Tufekci's approach throughout is to look at social media as a change and a new tool, which is neither inherently good or bad but which significantly changes the landscape of political discourse. In her presentation (and she largely convinced me in this book), the social media companies, despite controlling the algorithms and platform, don't particularly understand or control the effects of their creation except in some very narrow and profit-focused ways. The battlegrounds of "fake news," political censorship, abuse, and terrorist content are murky swamps less out of deliberate intent and more because companies have built a platform they have no idea how to manage. They've largely supplanted more traditional political spheres and locally-run social media with huge international platforms, are now faced with policing the use of those platforms, and are way out of their depth.

One specific example vividly illustrates this and will stick with me. Facebook is now one of the centers of political conversation in Turkey, as it is in many parts of the world. Turkey has a long history of sharp political divisions, occasional coups, and a long-standing, simmering conflict between the Turkish government and the Kurds, a political and ethnic minority in southeastern Turkey. The Turkish government classifies various Kurdish groups as terrorist organizations. Those groups unsurprisingly disagree. The arguments over this inside Turkey are vast and multifaceted.

Facebook has gotten deeply involved in this conflict by providing a platform for political arguments, and is now in the position of having to enforce their terms of service against alleged terrorist content (or even simple abuse), in a language that Facebook engineers largely don't speak and in a political context that they largely know nothing about. They of course hire Turkish speakers to try to understand that content to process abuse reports. But, as Tufekci (a Turkish native) argues, a Turkish speaker who has the money, education, and family background to be working in an EU Facebook office in a location like Dublin is not randomly chosen from the spectrum of Turkish politics. They are more likely to have connections to or at least sympathies for the Turkish government or business elites than to be related to a family of poor and politically ostracized Kurds. It's therefore inevitable that bias will be seen in Facebook's abuse report handling, even if Facebook management intends to stay neutral.

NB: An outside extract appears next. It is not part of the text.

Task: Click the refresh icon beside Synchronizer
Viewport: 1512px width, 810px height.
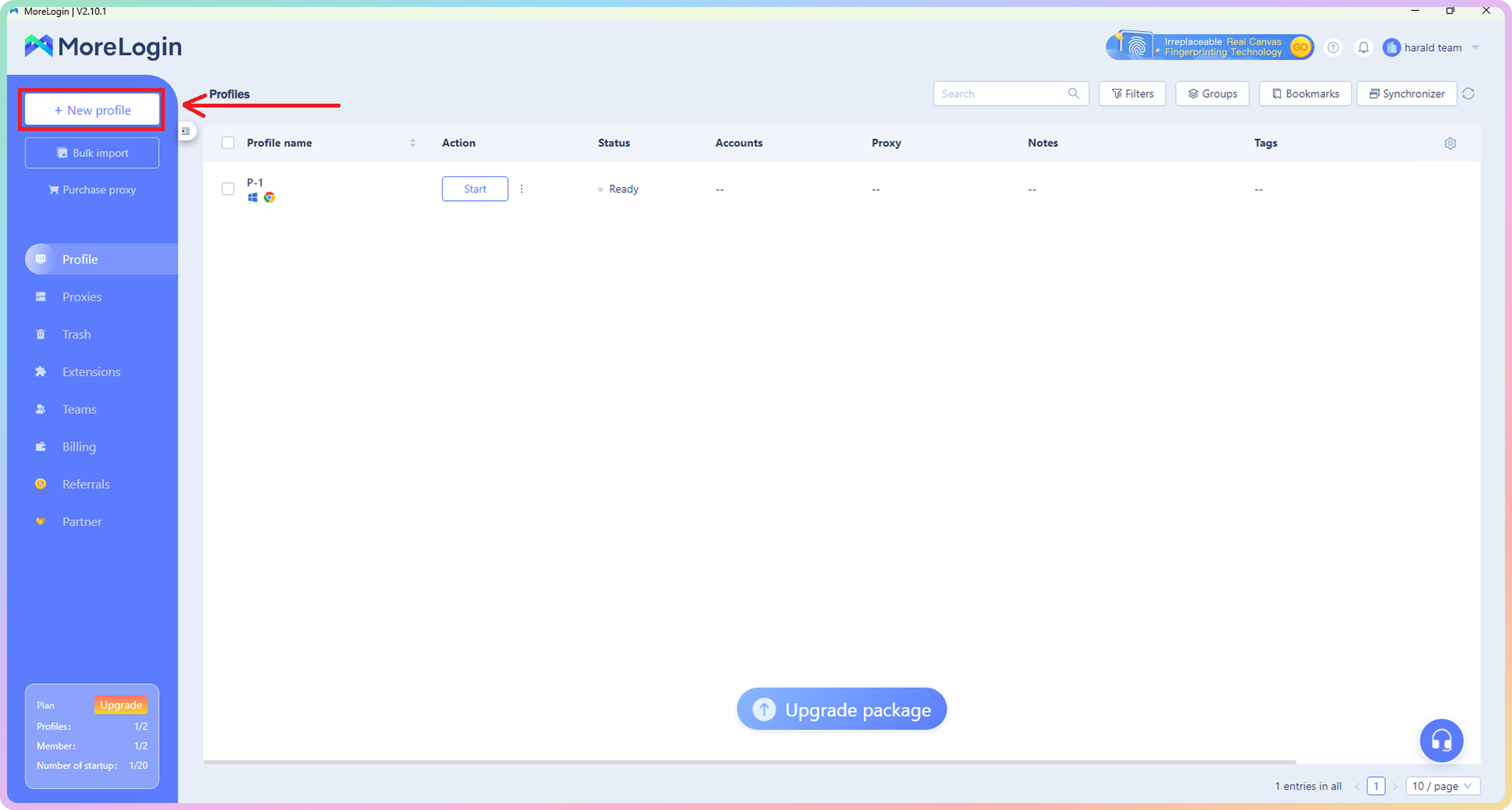Action: click(x=1468, y=94)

For Turkey, you can substitute just about any other country about which US engineers tend to know little. (Speaking as a US native, that's a very long list.) You may even be able to substitute the US for Turkey in some situations, given that social media companies tend to outsource the bulk of the work to countries that can provide low-paid workers willing to do the awful job of wading through the worst of humanity and attempting to apply confusing and vague terms of service. Much of Facebook's content moderation is done in the Philippines, by people who may or may not understand the cultural nuances of US political fights (and, regardless, are rarely given enough time to do more than cursorily glance at each report).

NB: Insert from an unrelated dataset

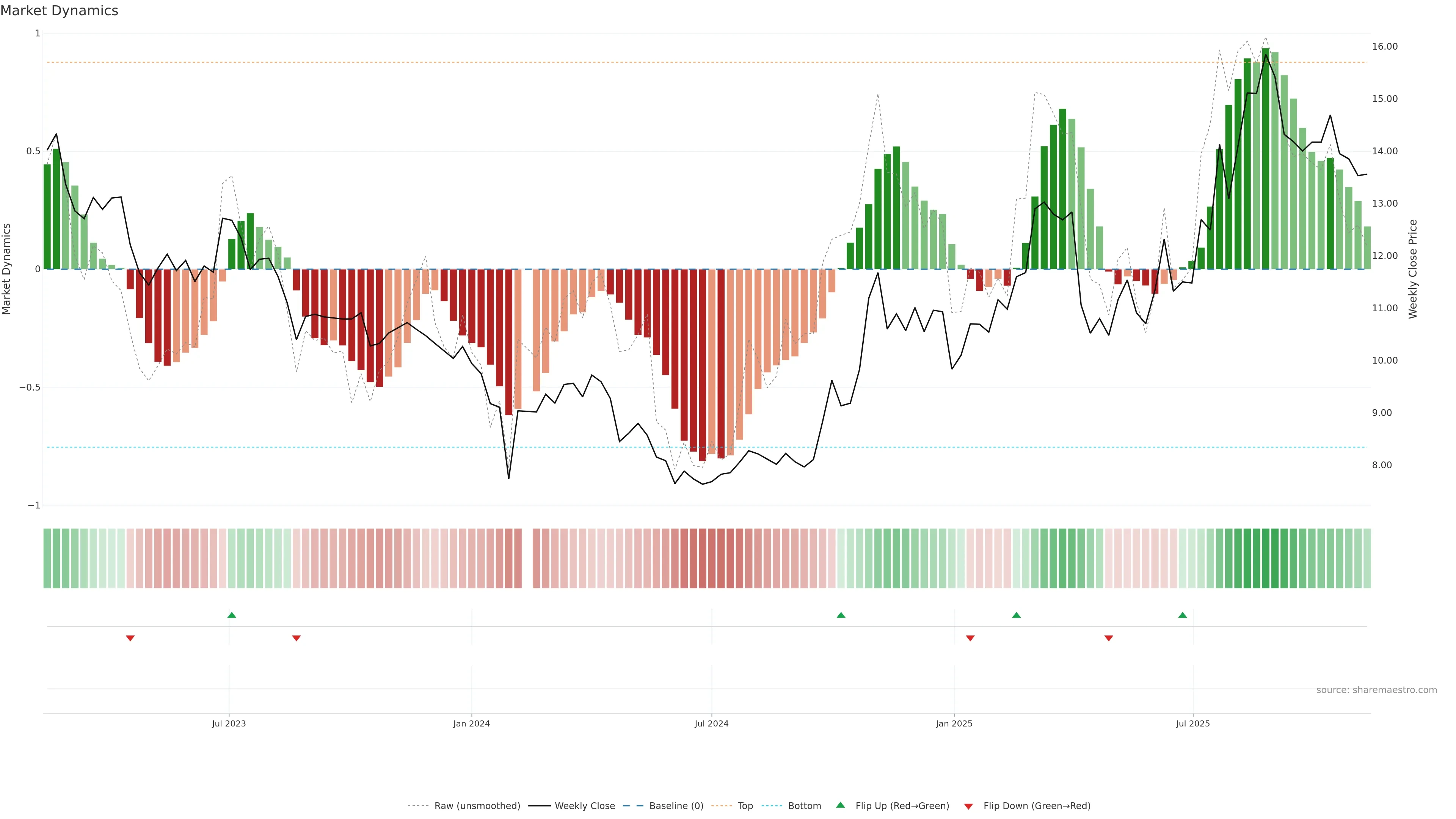Viewport: 1456px width, 819px height.
Task: Click the Jul 2025 x-axis label
Action: 1192,723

Despite the length of this review, there are yet more topics in this book I haven't mentioned, such as movement governance. (As both an advocate for and critic of consensus-based decision-making, Tufekci's example of governance in Occupy Wall Street had me both fascinated and cringing.) This is excellent stuff, full of personal anecdotes and entertaining story-telling backed by thoughtful and structured analysis. If you have felt mystified by the role that protests play in modern politics, I highly recommend reading this.